One thing all of these deals had in common is that the purchases are being made at lower prices than would have been the case a few years ago. Bally’s, for example, traded above $64 three years ago. Everi hit $26 around the same time. But that gets us back to the theme: prices have been too low for too long for someone not to come in and swoop up what amounts to solid companies with strong product lines.

Another thing all three deals had in common was the work of David Berman. The co-head of Americas investment banking for Macquarie was advisor to Galaxy, IGT and Bally’s in what amounted to a hat trick. Or as Berman says: “I told my boss I had a good year last week.”

And Berman, clearly much more knowledgeable in this field than I, agrees that more deals are likely on the way given the low prices and what he expects will be lower cost of capital for private equity firms as interest rates decline, assuming the Fed heads in that direction.

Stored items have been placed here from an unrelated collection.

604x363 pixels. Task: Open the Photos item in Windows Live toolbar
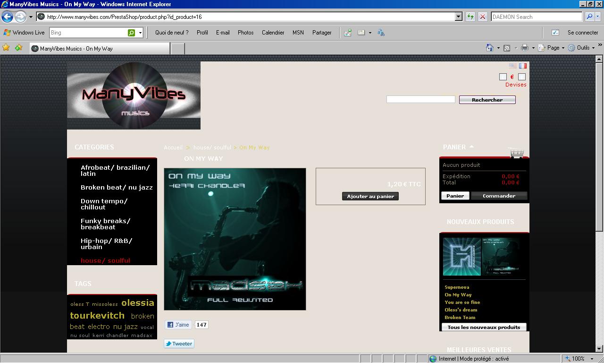pyautogui.click(x=245, y=33)
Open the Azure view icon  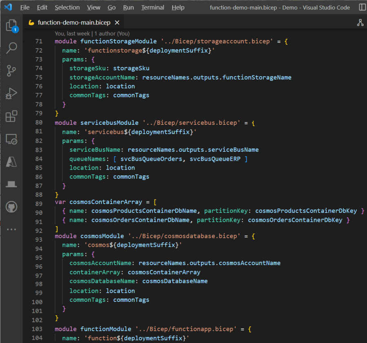11,162
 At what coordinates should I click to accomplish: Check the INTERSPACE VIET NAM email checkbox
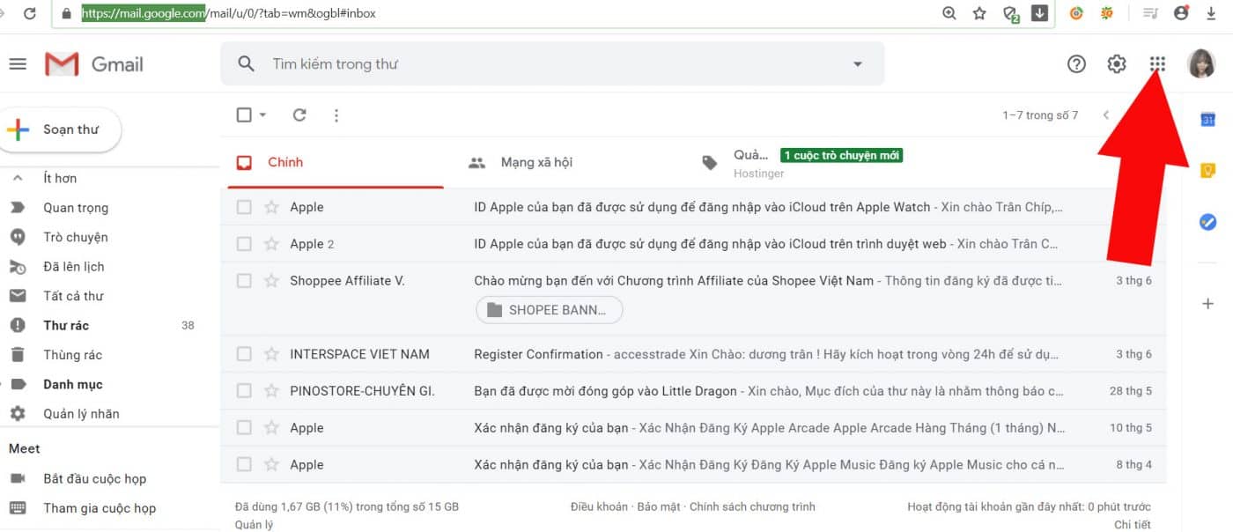(x=244, y=353)
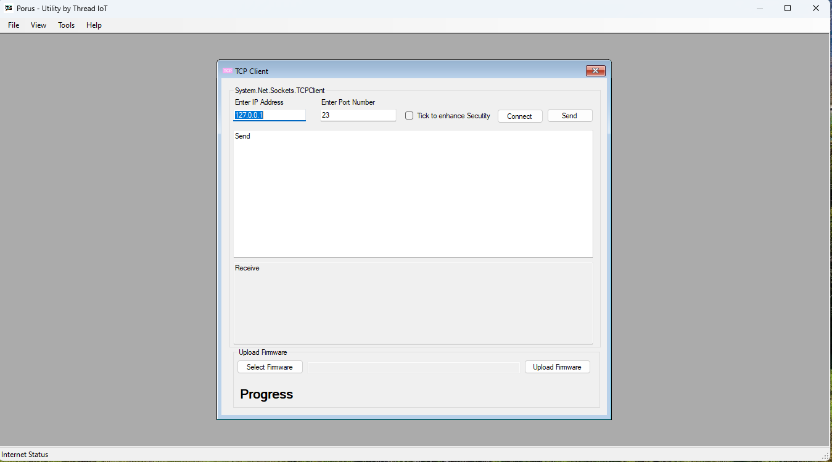Click the Select Firmware button
The width and height of the screenshot is (832, 462).
[270, 367]
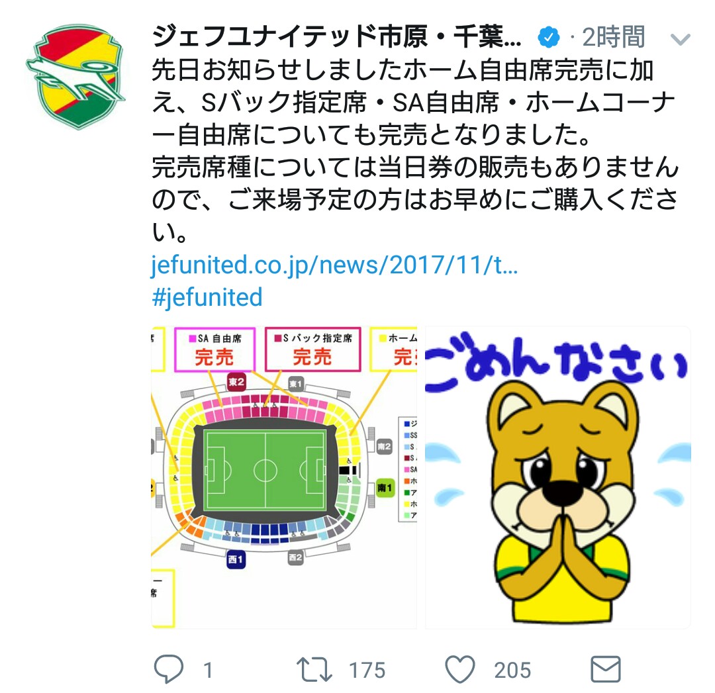Share tweet via envelope message icon

[606, 669]
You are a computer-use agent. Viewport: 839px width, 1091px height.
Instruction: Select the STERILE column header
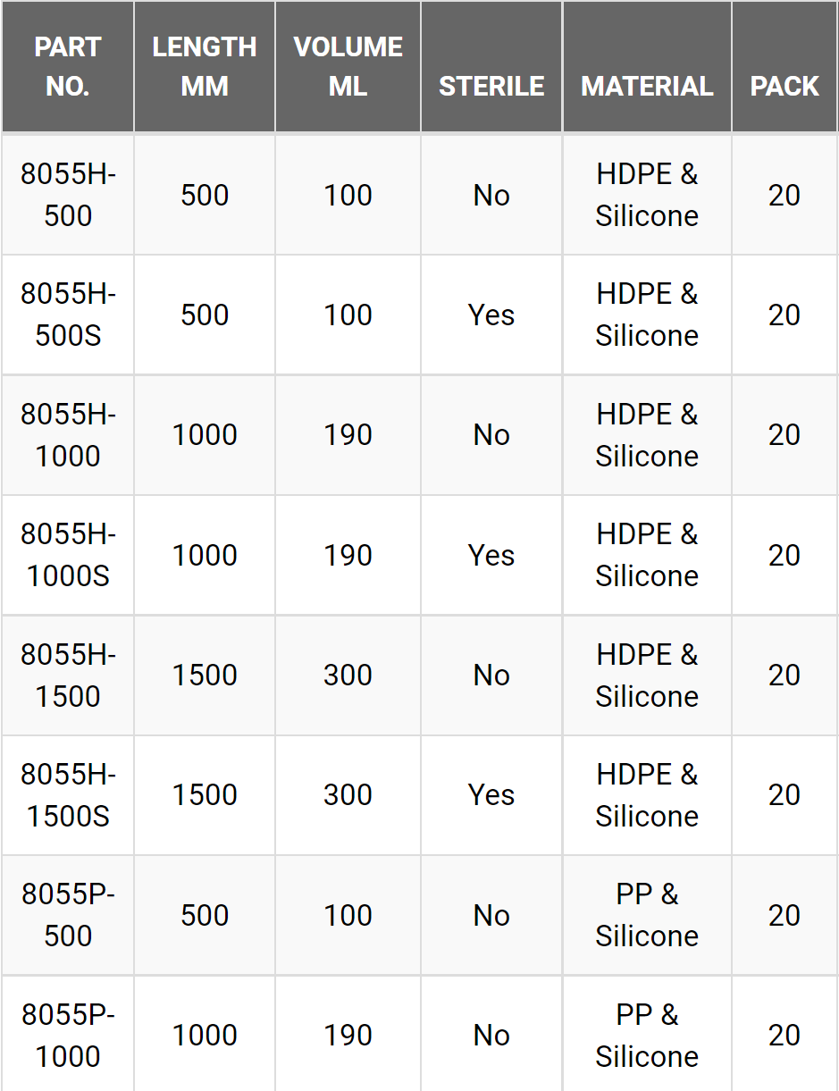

There are other reasons he sees – motivated sellers as the casino industry generally is past its growth stage, the owners of numerous private properties reaching an age where they may want to cash out, and an ample number of small supplier companies available for larger companies looking to capture their niches and/or products.

All of that should give equity investors reason to look beyond the immediate earnings outlooks as companies report their second quarter results.

QUOTE – AND MONEY – MACHINE

While we’re patting ourselves on the back for our prescience in seeing the M&A market pick up, here’s another pat on the rise to 52-week highs of one of our favorite stocks, Gaming & Leisure Properties.

We won’t go into the Gaming & Leisure story again right now, but the REIT is proving that it not only can acquire properties and become a profitable casino landlord, but that it does two things not expected by many analysts a few years ago:

  1. Gaming & Leisure generates its own future growth through various ways of financing the growth of its tenants, and
  2. It sticks to its knitting by focusing only on gaming.

The success can be traced to founding CEO Peter Carlino who might be the closest thing in gaming to Warren Buffet when it comes to putting common sense discipline into practice and expressing his approach in a folksy way, albeit with an East Coast edge.

My advice for anyone wanting to be both enlightened and entertained is to listen to the latest Gaming & Leisure conference call.

To whet your appetite, here are a few gems:

  • Asked about possible multi-property purchases and their complexity in what sounded like a tacit reference to the company he long headed, PENN Entertainment: Carlino said he looks “with a jaundiced eye at anything that could upset the apple cart we have here…But in the end, it will be what’s good for our company here, period, period, period.”
  • Asked about whether Gaming & Leisure now has a full plate of activity: “If need be…we’ll get a bigger plate.”
  • After some lengthy discussion about the risks and complexities of financing Bally’s building a potentially transformative casino in Chicago: “Any moron can make a bad deal. It’s not hard. We don’t want to be in that group.”